Without the pictures, print each of the records below exactly as it appears.

*** Block opens ***

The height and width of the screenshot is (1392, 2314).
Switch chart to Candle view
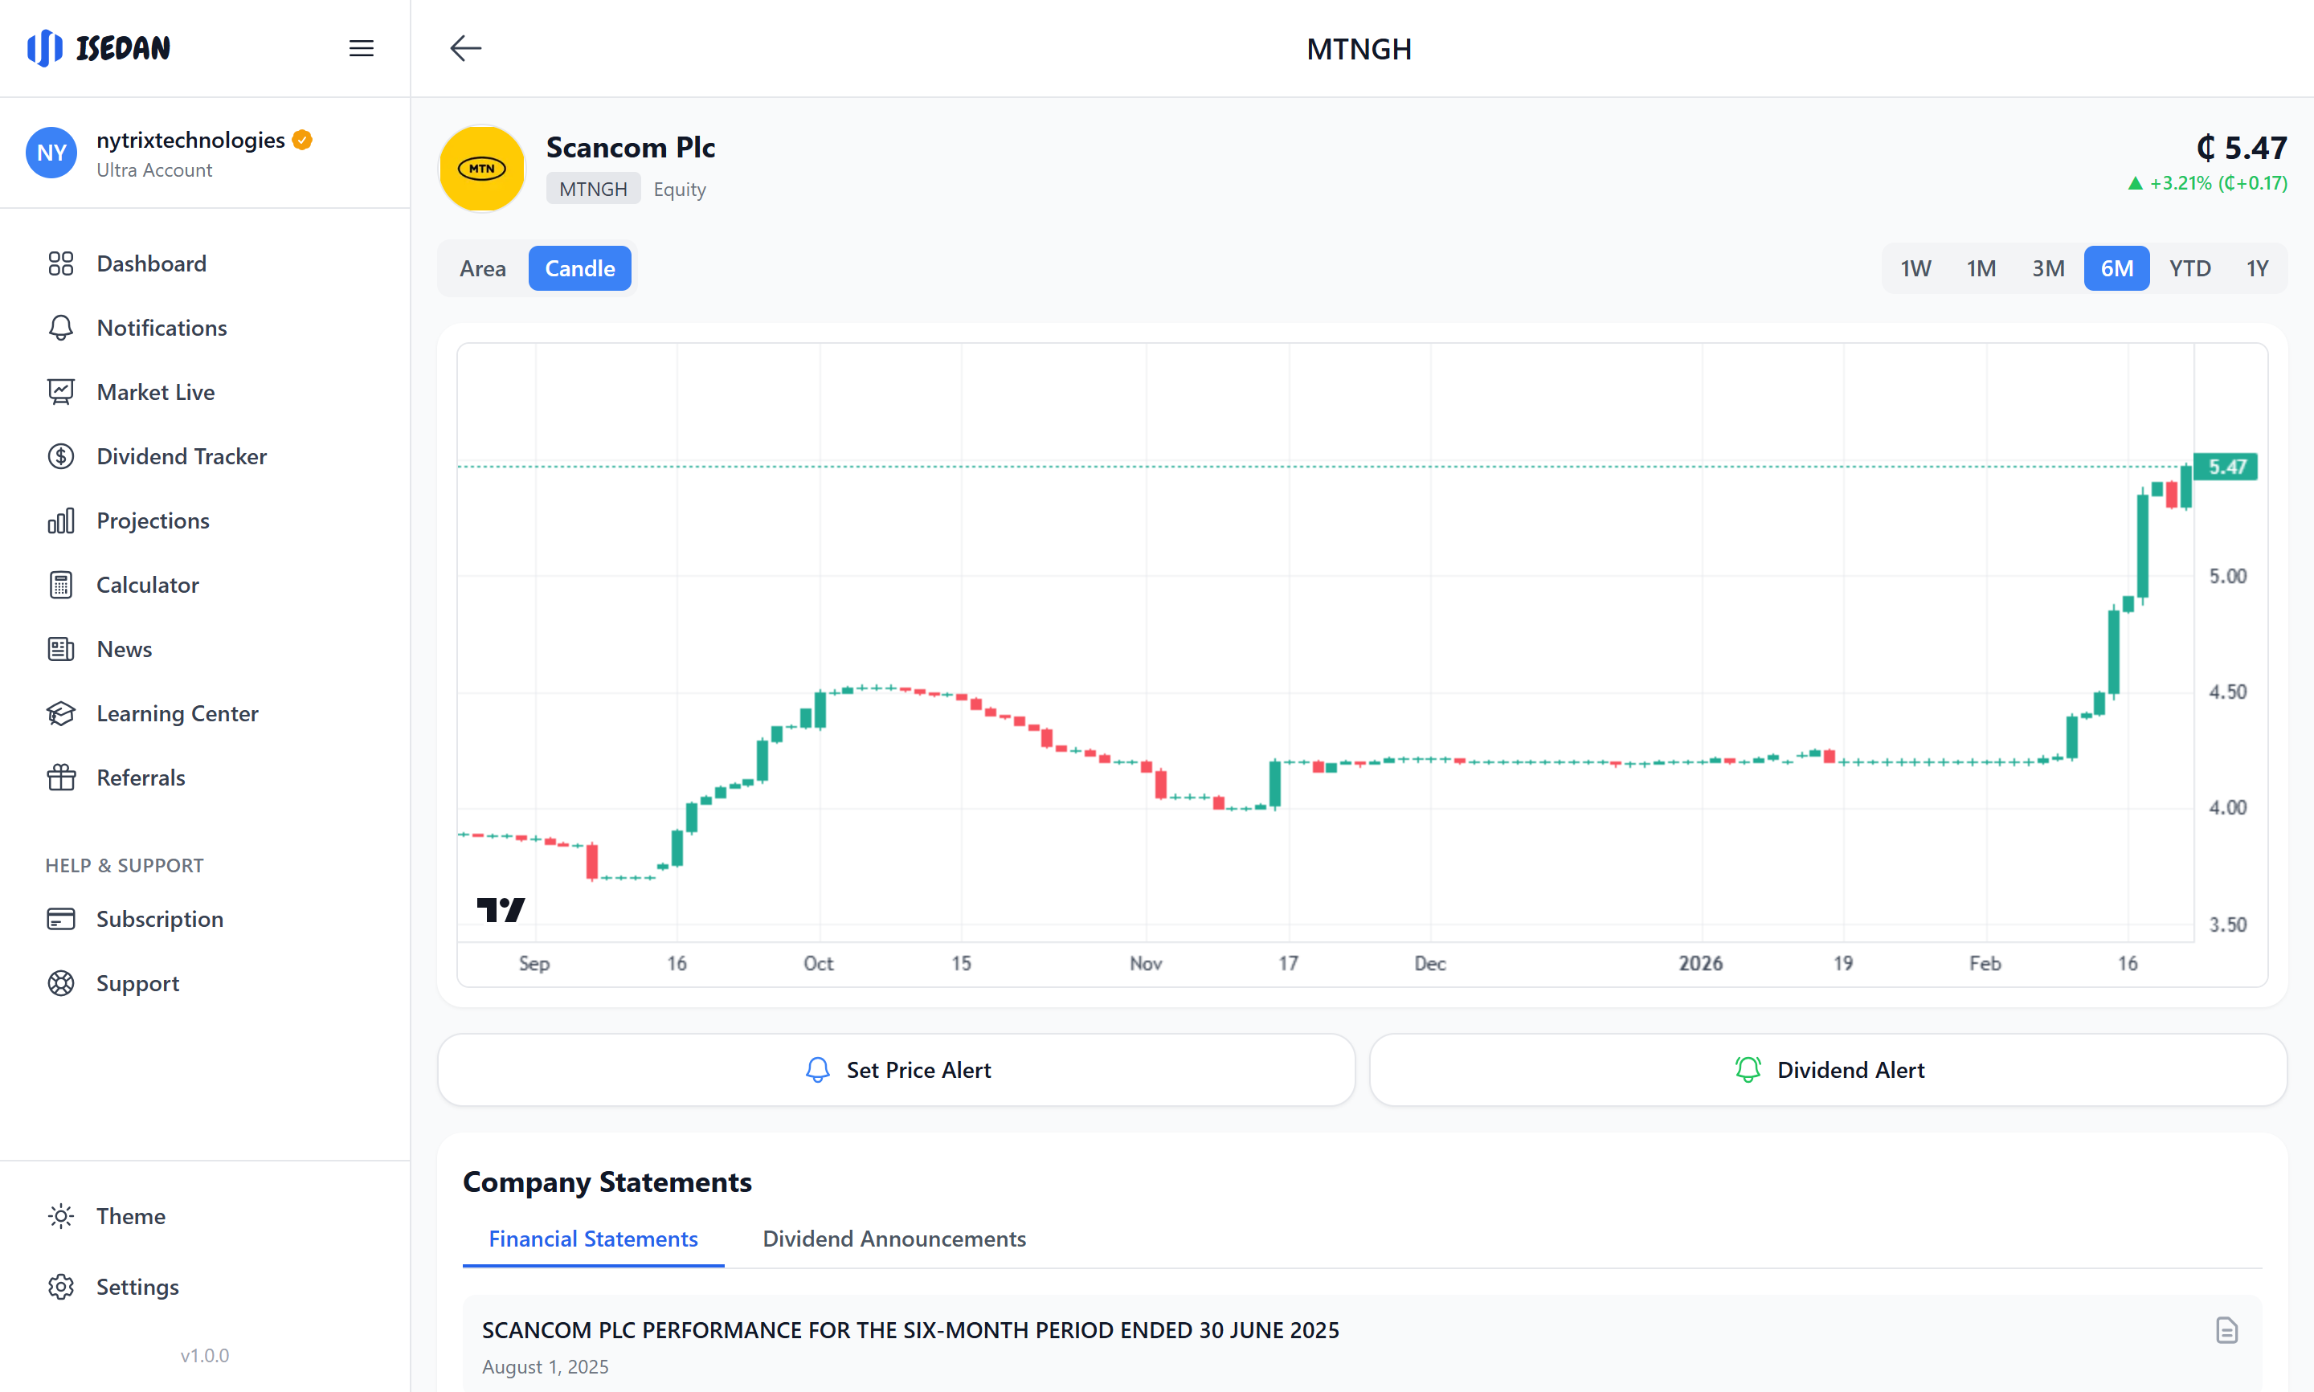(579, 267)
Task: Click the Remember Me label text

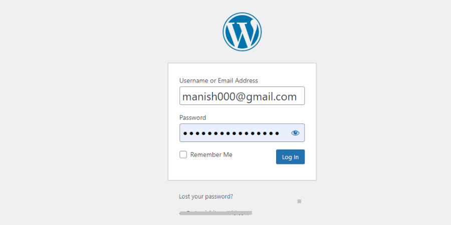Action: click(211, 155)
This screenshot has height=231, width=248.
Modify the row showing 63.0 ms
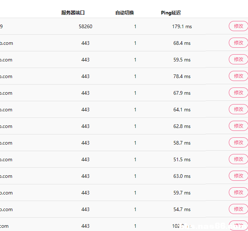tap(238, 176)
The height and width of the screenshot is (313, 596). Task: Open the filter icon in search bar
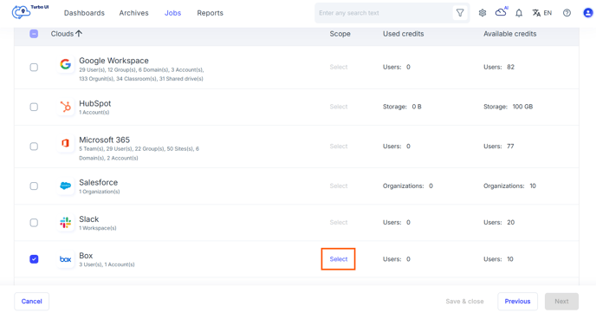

*** Block closes ***

**EXERCISE ANSWER:**
The height and width of the screenshot is (1392, 2314).
Switch chart to Candle view
(579, 267)
Task: Click the Remember Me label text

Action: click(211, 155)
This screenshot has height=231, width=248.
Modify the row showing 63.0 ms
tap(238, 176)
The height and width of the screenshot is (313, 596). Task: Open the filter icon in search bar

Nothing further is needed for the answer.